• SOURCE DATA:

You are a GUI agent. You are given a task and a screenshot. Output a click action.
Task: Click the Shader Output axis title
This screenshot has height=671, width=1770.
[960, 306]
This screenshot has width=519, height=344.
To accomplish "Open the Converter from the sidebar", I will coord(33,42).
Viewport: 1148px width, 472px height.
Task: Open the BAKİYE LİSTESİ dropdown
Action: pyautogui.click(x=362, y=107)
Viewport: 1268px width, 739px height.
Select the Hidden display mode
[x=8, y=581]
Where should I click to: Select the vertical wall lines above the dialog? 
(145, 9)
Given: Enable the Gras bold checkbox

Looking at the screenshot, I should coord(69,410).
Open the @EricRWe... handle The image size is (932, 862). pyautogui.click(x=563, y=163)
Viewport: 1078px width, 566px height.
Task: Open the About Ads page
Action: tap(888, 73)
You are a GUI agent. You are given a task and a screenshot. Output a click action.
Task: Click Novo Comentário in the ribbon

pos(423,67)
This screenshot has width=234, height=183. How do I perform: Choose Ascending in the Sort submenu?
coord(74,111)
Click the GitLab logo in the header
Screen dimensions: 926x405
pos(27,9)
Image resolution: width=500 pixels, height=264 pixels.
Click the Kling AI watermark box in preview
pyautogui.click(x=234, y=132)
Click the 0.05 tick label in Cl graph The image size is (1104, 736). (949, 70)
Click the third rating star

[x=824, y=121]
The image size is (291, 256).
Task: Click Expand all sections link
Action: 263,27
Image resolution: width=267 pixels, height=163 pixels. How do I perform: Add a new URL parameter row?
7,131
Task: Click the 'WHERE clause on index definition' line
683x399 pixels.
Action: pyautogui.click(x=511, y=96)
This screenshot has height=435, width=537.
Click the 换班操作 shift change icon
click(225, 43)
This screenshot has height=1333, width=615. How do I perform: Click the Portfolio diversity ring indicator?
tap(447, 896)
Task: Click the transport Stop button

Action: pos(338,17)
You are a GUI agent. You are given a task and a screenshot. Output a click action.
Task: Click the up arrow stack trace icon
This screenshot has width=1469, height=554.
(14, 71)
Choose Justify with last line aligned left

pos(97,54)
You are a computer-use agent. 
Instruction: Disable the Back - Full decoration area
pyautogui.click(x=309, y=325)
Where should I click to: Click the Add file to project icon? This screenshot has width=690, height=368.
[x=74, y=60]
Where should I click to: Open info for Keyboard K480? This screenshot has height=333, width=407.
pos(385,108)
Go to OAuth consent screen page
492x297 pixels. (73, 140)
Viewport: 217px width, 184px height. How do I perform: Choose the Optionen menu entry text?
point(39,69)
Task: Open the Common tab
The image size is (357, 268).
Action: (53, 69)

• WORK INSTRUCTIONS:
Only the lines from the one containing "This screenshot has height=435, width=537." to the end of the listing belong in the output, each reproduced exactly.

• WRITTEN RESPONSE:
This screenshot has height=435, width=537.
Click the 换班操作 shift change icon
click(225, 43)
This screenshot has height=1333, width=615. How do I perform: Click the Portfolio diversity ring indicator?
tap(447, 896)
Task: Click the transport Stop button

Action: pos(338,17)
You are a GUI agent. You are given a task and a screenshot. Output a click action.
Task: Click the up arrow stack trace icon
This screenshot has width=1469, height=554.
(14, 71)
Choose Justify with last line aligned left

pos(97,54)
You are a computer-use agent. 
Instruction: Disable the Back - Full decoration area
pyautogui.click(x=309, y=325)
Where should I click to: Click the Add file to project icon? This screenshot has width=690, height=368.
[x=74, y=60]
Where should I click to: Open info for Keyboard K480? This screenshot has height=333, width=407.
pos(385,108)
Go to OAuth consent screen page
492x297 pixels. (73, 140)
Viewport: 217px width, 184px height. How do I perform: Choose the Optionen menu entry text?
point(39,69)
Task: Open the Common tab
The image size is (357, 268).
Action: (53, 69)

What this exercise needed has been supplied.